Tuttavia, nel contesto della devastante pandemia di COVID-19 che il mondo sta affrontando, le criptovalute sarebbero più utili ora. Ciò è dovuto principalmente alla crescente incertezza economica generata dalla pandemia. Fin dal loro lancio, dieci anni fa, le criptovalute sono considerate tecnologie innovative e lodate da molti appassionati, ma anche oggetto di critiche da parte dei critici.
Necessità di normative KYC
Le normative KYC sono necessarie per identificare dent clienti e, in caso di transazioni illegali, sono facilmente rintracciabili trac Sono monitorate e applicate dalle autorità di regolamentazione. L'America è un paese che garantisce processi KYC e AML obbligatori. Secondo Binance negli Stati Uniti , la normativa KYC è un problema a causa della decentralizzata degli asset digitali.
Tuttavia, l'azienda deve rispettare la legge, anche se ciò impedisce agli utenti del Paese di enjdella completa libertà di utilizzo delle criptovalute.
La società di exchange ha avuto anche un impatto notevole nel diffondere la libertà che le criptovalute portano in tutto il mondo, soprattutto in Africa. L'uso delle criptovalute in Africa è in aumento, poiché la consapevolezza di questo asset digitale continua a crescere nel continente. Binance Changpeng Zhao, ha dichiarato in una recente intervista che il mercato delle criptovalute in Africa è fondamentale; tuttavia, per molti africani senza un conto bancario, completare le procedure KYC è un problema, in quanto negare loro l'accesso ai servizi crypto.

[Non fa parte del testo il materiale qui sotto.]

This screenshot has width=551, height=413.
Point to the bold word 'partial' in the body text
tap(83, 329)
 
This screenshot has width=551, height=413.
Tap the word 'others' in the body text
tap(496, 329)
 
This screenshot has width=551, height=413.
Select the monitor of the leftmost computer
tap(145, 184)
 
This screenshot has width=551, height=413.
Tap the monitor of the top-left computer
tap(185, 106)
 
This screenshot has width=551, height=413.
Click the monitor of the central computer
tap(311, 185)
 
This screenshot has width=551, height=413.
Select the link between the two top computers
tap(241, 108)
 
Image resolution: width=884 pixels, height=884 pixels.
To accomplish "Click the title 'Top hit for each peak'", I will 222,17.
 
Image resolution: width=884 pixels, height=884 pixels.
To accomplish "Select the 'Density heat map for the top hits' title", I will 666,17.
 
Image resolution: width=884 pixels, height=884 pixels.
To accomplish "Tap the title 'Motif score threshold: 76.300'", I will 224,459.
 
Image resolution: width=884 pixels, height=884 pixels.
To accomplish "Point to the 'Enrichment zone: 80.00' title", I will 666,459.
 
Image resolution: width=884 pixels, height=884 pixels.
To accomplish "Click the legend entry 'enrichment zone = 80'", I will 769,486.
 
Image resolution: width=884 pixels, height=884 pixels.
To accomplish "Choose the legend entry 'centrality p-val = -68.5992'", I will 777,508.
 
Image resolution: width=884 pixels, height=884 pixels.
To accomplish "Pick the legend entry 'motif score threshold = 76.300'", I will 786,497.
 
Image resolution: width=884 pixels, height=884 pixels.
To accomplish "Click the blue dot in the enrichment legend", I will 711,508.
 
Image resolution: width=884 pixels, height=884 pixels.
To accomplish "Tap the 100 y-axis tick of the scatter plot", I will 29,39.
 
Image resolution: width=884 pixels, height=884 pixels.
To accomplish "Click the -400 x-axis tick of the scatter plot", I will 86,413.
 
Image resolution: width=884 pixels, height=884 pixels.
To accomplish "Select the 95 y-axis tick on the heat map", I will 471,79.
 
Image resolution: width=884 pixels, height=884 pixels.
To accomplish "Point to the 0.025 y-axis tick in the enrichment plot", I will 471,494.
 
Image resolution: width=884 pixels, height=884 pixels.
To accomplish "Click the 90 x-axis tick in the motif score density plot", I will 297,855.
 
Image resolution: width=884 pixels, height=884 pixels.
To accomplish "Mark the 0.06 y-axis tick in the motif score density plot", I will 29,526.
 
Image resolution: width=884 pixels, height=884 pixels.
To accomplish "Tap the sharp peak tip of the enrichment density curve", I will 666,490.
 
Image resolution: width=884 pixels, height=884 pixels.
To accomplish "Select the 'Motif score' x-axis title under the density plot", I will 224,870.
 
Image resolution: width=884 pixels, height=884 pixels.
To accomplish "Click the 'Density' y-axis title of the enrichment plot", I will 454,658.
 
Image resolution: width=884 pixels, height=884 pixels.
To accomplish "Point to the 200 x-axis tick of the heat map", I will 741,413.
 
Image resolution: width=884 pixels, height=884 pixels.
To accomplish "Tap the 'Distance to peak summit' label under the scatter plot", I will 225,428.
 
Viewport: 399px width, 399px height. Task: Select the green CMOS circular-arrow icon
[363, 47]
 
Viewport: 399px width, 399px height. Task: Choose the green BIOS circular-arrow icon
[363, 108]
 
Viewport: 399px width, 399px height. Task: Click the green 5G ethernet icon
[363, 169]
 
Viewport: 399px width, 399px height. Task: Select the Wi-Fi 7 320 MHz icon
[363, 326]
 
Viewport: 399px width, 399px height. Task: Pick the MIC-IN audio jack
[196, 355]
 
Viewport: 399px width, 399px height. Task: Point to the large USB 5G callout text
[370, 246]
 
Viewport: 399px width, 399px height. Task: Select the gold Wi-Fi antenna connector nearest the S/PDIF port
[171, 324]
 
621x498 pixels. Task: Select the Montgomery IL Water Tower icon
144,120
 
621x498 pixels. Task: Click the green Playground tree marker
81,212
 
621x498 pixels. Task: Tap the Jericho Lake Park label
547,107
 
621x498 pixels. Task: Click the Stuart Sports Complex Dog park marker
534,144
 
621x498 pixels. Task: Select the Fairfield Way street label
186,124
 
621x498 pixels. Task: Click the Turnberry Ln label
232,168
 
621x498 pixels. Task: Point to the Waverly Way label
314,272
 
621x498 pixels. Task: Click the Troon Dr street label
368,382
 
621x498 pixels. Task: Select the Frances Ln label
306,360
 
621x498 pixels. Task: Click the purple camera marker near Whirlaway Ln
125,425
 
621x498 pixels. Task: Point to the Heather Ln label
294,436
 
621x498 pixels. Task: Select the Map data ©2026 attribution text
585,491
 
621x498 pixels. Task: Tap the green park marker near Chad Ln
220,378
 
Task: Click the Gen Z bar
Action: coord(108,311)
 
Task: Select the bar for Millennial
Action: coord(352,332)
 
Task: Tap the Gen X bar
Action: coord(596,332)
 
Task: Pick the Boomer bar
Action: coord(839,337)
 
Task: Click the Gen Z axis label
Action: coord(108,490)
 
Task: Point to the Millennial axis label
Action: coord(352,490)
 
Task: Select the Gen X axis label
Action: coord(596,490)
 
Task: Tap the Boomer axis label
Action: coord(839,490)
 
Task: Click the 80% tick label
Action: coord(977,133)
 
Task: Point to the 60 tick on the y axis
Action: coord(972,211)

Storie mai raccontate su Bitcoin, parla Coley
In un podcast, Coley ha discusso le problematiche legate all'erogazione di servizi crypto a potenziali clienti. Uno degli aspetti menzionati da Coley è che solo le persone con accesso a Internet possono accedere ai servizi crypto; di conseguenza, perdono l'opportunità di raggiungere un numero maggiore di potenziali clienti che non dispongono di accesso a Internet.
Per quanto riguarda la regolamentazione KYC, questa non può essere completata se i clienti non possiedono un conto bancario. Ciò significa inoltre che il nome di tale persona deve comparire anche sulla bolletta. Secondo Coley, è possibile che molte donne non indichino il proprio nome sulle bollette o sui contratti di locazione, negando loro quindi l'accesso ai servizi di criptovaluta.